Chez les 12 apôtres de Jésus-Christ, deux Jacques, le majeur et le mineur, même que certains affirment que ce dernier, dénommé aussi Jacques le juste, était le frère du Christ (lire ICI ). Je dois à la vérité historique de mettre à jour deux éléments inédits : les apôtres étaient 14 et le quatorzième était encore un Jacques, dit le bas-bourguignon, d’où son surnom le juste « juste un petit verre. »
C’est lui qui, lors des Noces de Cana, glissa dans l’oreille de Jésus « Seigneur j’ai le gosier en papier buvard vous devriez changer cette eau en vin… » Ce qu’il fit et, là encore le nouveau testament est muet sur le cépage de ce vin nouveau : c’était du pinot noir !
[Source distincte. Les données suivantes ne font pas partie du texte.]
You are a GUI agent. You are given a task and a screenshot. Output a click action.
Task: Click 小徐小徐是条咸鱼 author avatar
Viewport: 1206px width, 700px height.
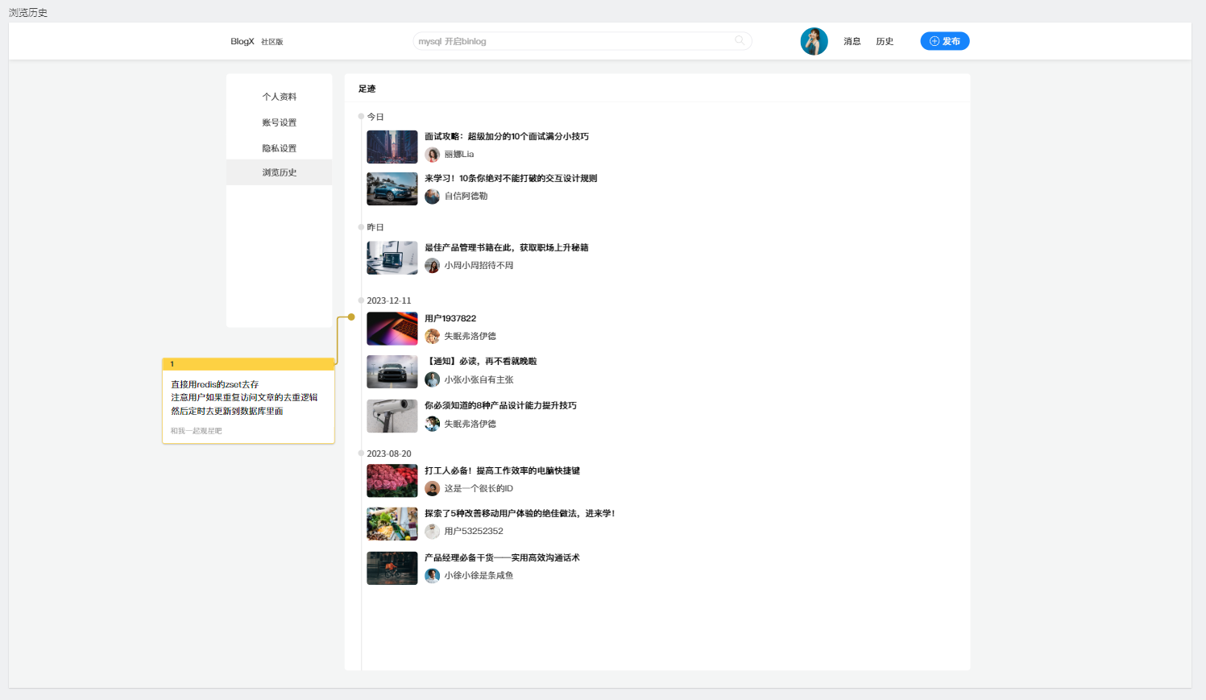coord(433,576)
Le 14e apôtre, le 3e Jacques s’attira les foudres des Pharisiens et de la cohorte des prêtres en sarreau blanc qui, furibards proclamèrent « Dès le premier verre t’es bourré, faut jamais toucher à cette drogue dure… » Ainsi naquit après les noces de Cana l’ANPAA, et c’est dans les saintes écritures que Claude Evin, escorté de Jérôme Cahuzac, plongea sa plume pour rédiger sa loi félonne.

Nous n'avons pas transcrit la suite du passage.